Maintained by the Danish Climate Data Agency for Bounding Box Detection on Oblique Images.

image

Installation

  • clone repo

    git clone https://github.com/SDFIdk/ML_object_detection
  • create conda environment

    cd ML_object_detection
    mamba env create -f environment.yml
    mamba activate  ML_object_detection

Example use

  • Use the included model for inference on one small and one large image from the included set of example images
    python src/ML_object_detection/infer_with_sahi.py --weights models/example_model.pt --folder_with_images data/example_images/ --result_folder output

Create dataset for training

  • split the images to sizes suitable for yolo

    python split_with_gdal.py --image /path/to/large/images --output dataset/folder --x 640 --y 640 --overlap 40
  • Create a dataset with labelme

    Open folder containing the splitted images

    For each image you want to train on, draw rectangles from the upper left corner to the lower right corner.
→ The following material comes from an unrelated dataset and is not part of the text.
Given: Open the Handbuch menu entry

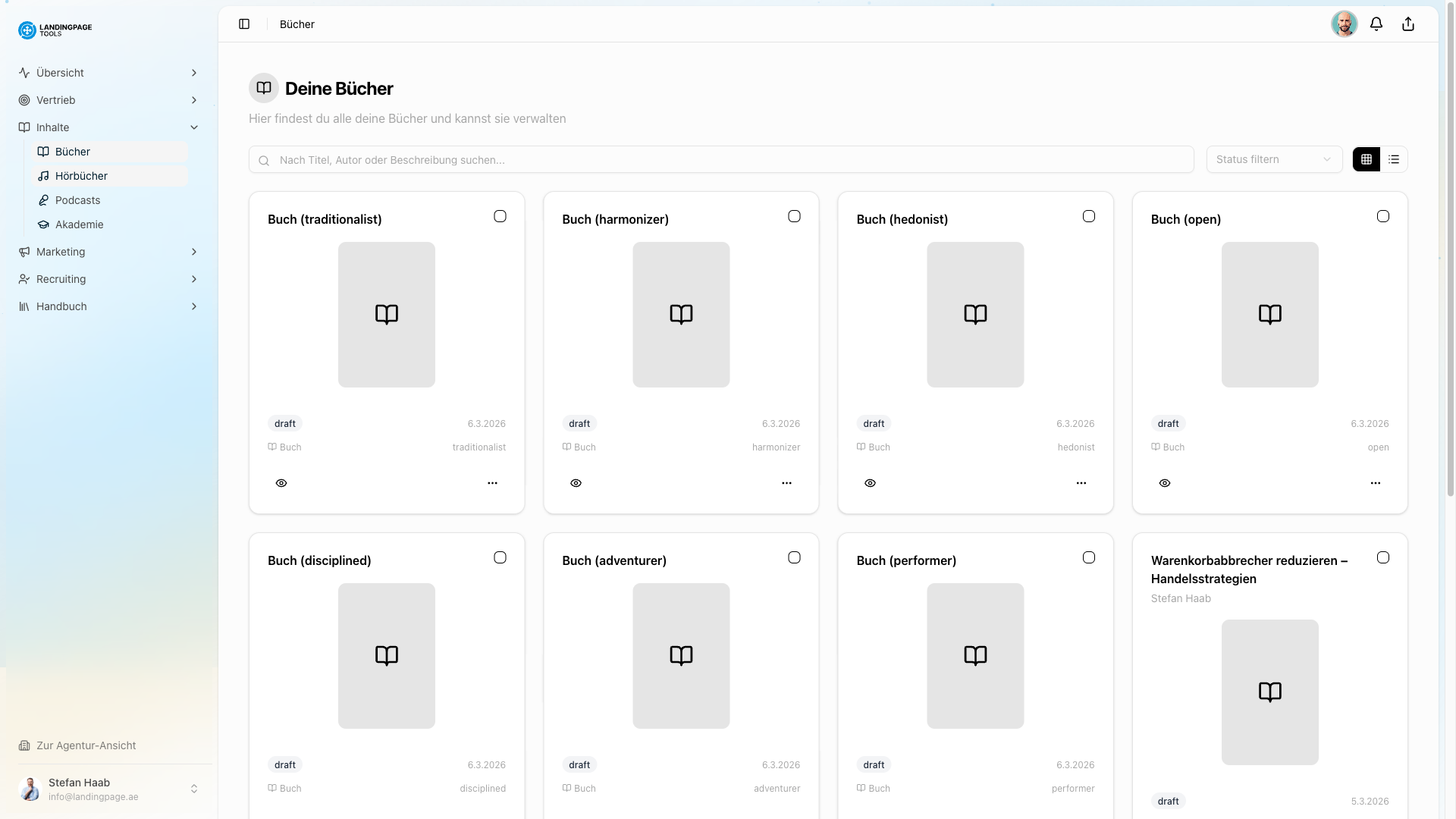Looking at the screenshot, I should click(108, 306).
    OBS. All objects of the categoriez you want to detect needs to be marked up. Partly labeled images will ruin the training.
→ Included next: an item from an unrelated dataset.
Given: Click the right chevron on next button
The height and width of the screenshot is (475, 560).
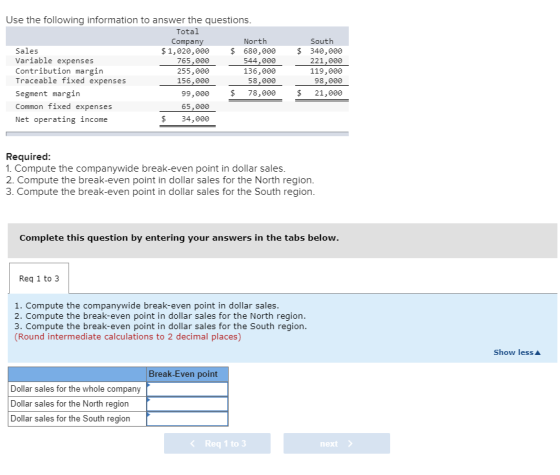Looking at the screenshot, I should (x=350, y=443).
  • (optional) set all "unkown"/"ignore" areas to black

    If you labeled areas with the text "ignore" (e.g areas for wich you are unsure about the correct classification) we have the option to mask all these areas and make them black. Calling mask_unknown_regions.py with -h flag will give more instructions on usage

    python  mask_unknown_regions.py -h
  • make sure that all .json files use the same format (original .tif image)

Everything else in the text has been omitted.